Noircarmes had argued, from the tenor of Saint Aldegonde’s letters, that the Prince would be ready to accept his pardon upon almost any terms. Noircarmes was now dead, but Saint Aldegonde still remained in prison, very anxious for his release, and as well disposed as ever to render services in any secret negotiation. It will be recollected that, at the capitulation of Middelburg, it had been distinctly stipulated by the Prince that Colonel Mondragon should at once effect the liberation of Saint Aldegonde, with certain other prisoners, or himself return into confinement. He had done neither the one nor the other. The patriots still languished in prison, some of them being subjected to exceedingly harsh treatment, but Mondragon, although repeatedly summoned as an officer and a gentleman, by the Prince, to return to captivity, had been forbidden by the Grand Commander to redeem his pledge.

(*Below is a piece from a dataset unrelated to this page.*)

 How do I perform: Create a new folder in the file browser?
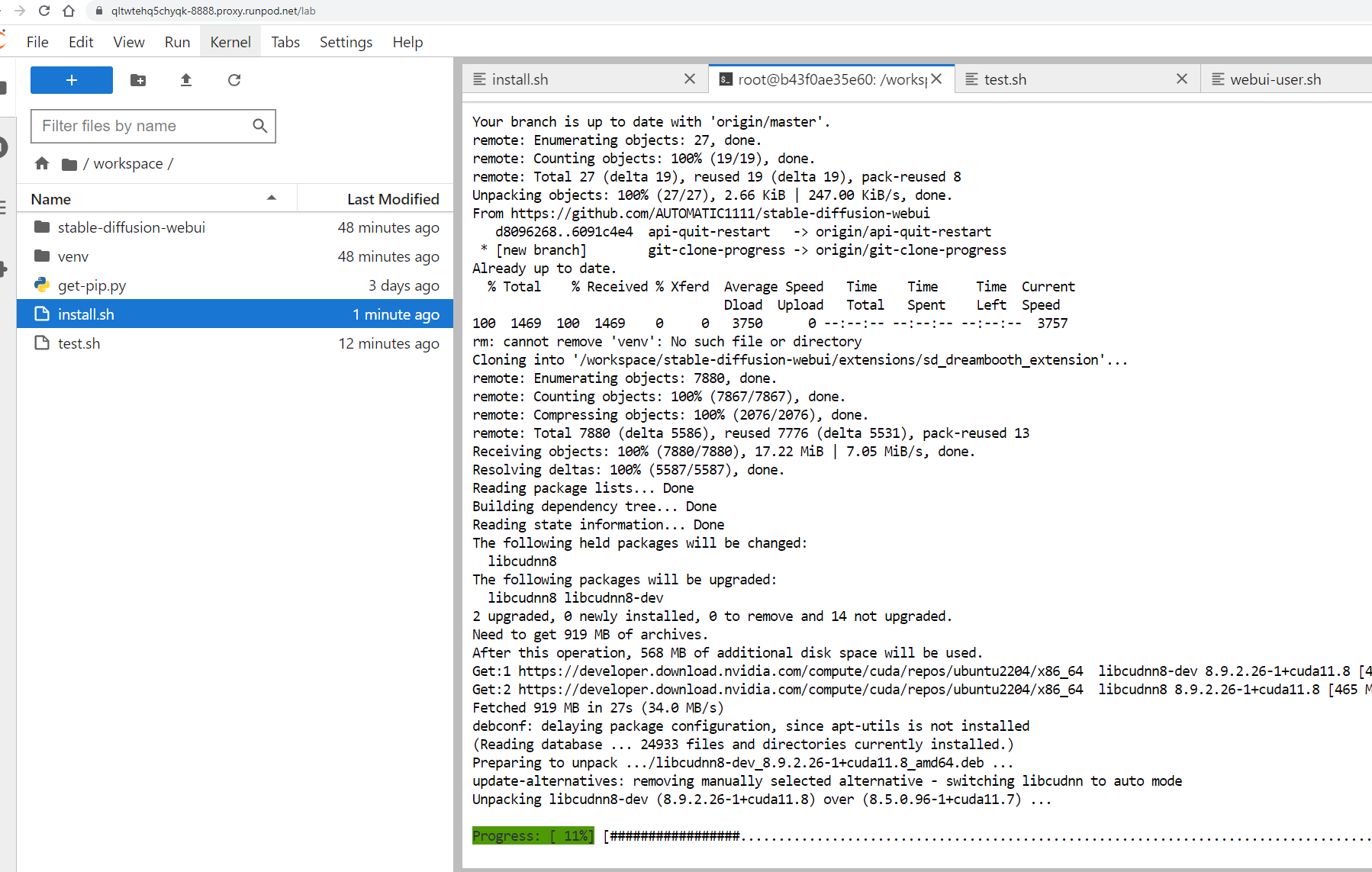click(x=138, y=80)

Saint Aldegonde was now released from prison upon parole, and despatched on a secret mission to the Prince and estates. As before, he was instructed that two points were to be left untouched—the authority of the King and the question of religion. Nothing could be more preposterous than to commence a negotiation from which the two important points were thus carefully eliminated. The King’s authority and the question of religion covered the whole ground upon which the Spaniards and the Hollanders had been battling for six years, and were destined to battle for three-quarters of a century longer.